[Material provided start]

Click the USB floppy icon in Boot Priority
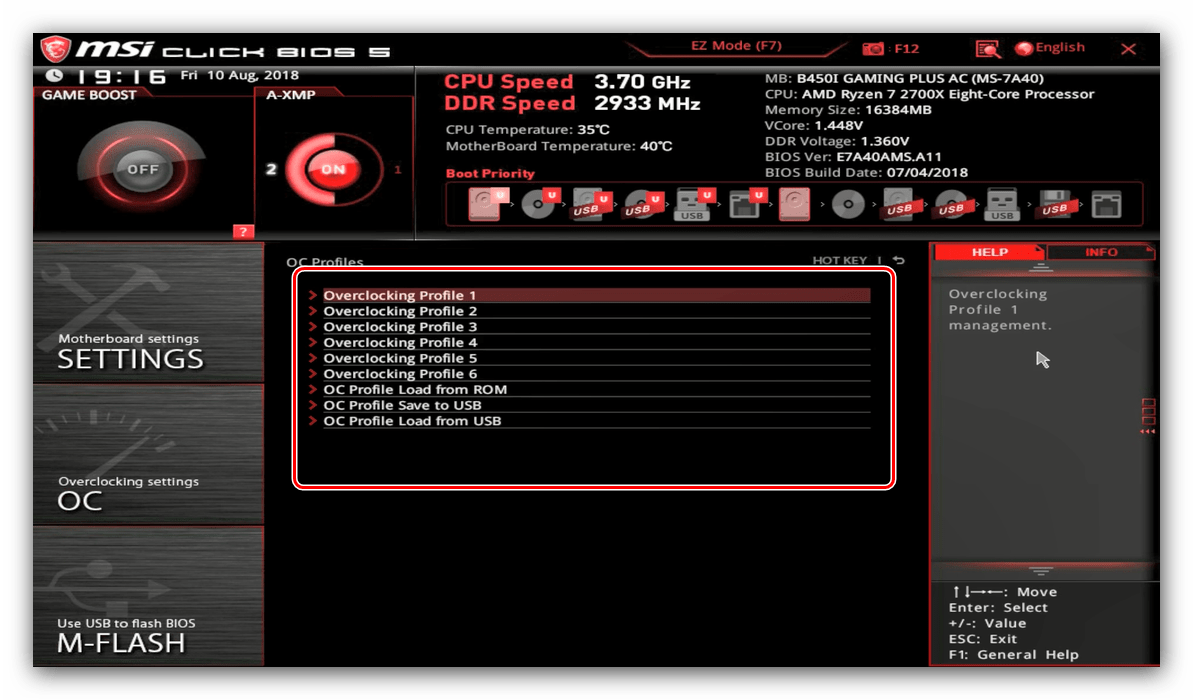1193x700 pixels. click(x=1053, y=205)

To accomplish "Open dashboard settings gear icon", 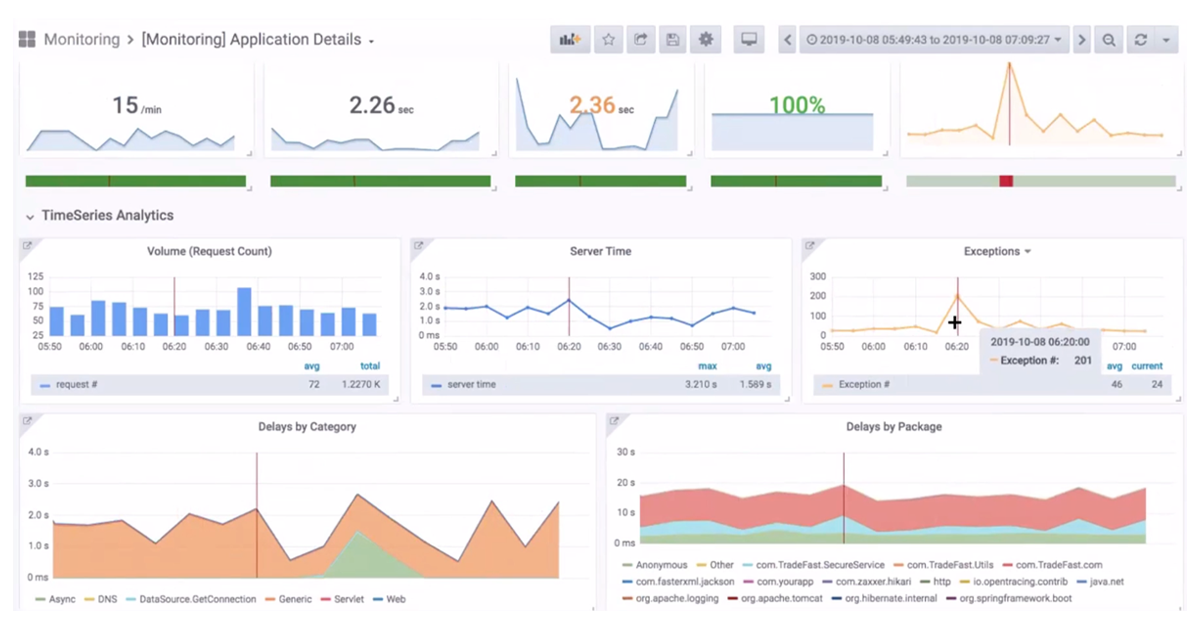I will click(706, 40).
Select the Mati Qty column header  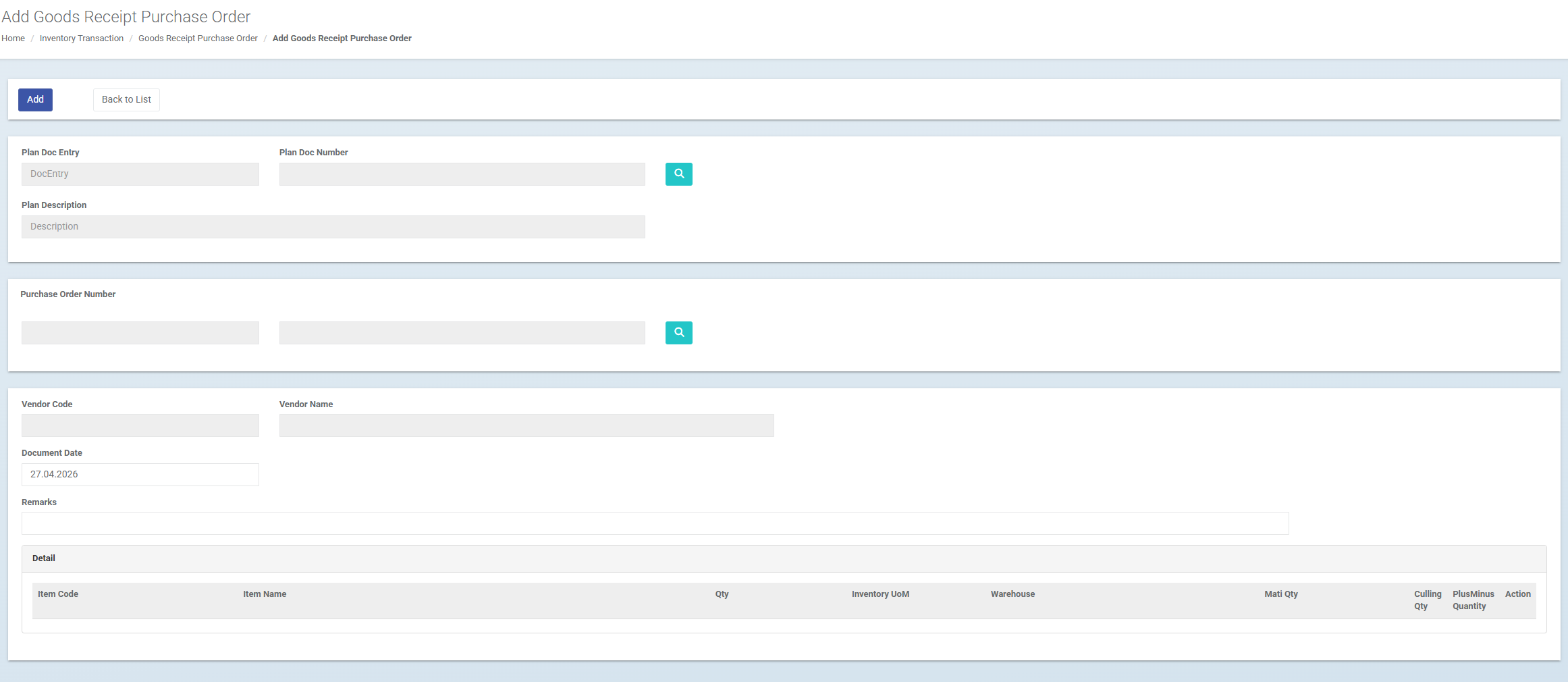[1280, 594]
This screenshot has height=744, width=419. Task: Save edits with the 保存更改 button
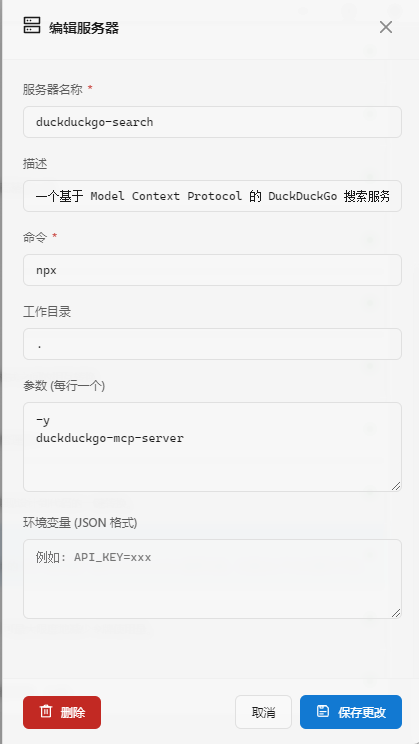(x=351, y=712)
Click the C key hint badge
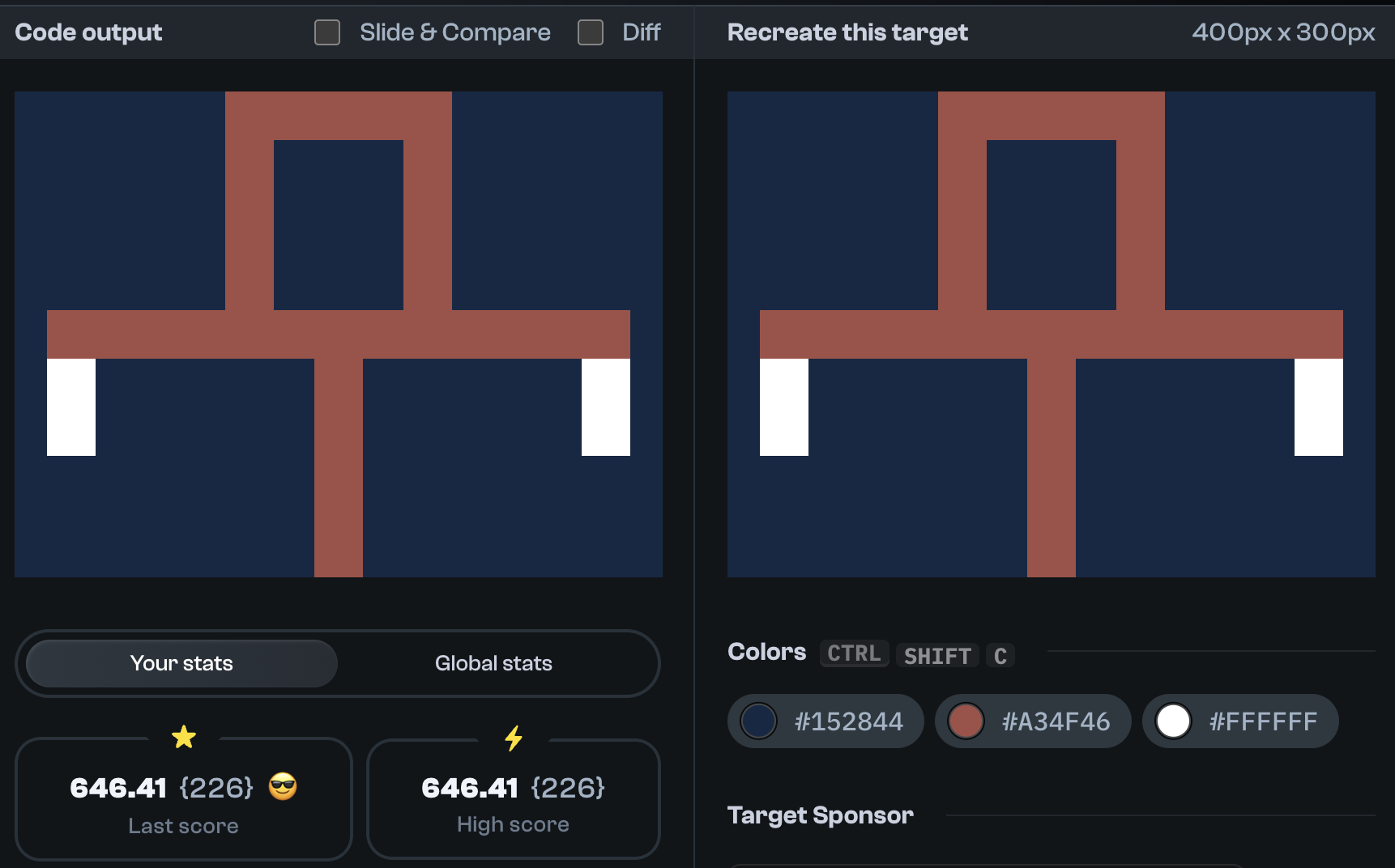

[Material provided end]

What is needed =>
Copy out word for word the part of the records that opens with the line containing "This screenshot has" and runs through the end of the records. Leave the pictures out of your answer.

Completed task =>
This screenshot has height=744, width=419. Task: Save edits with the 保存更改 button
(x=351, y=712)
Click the C key hint badge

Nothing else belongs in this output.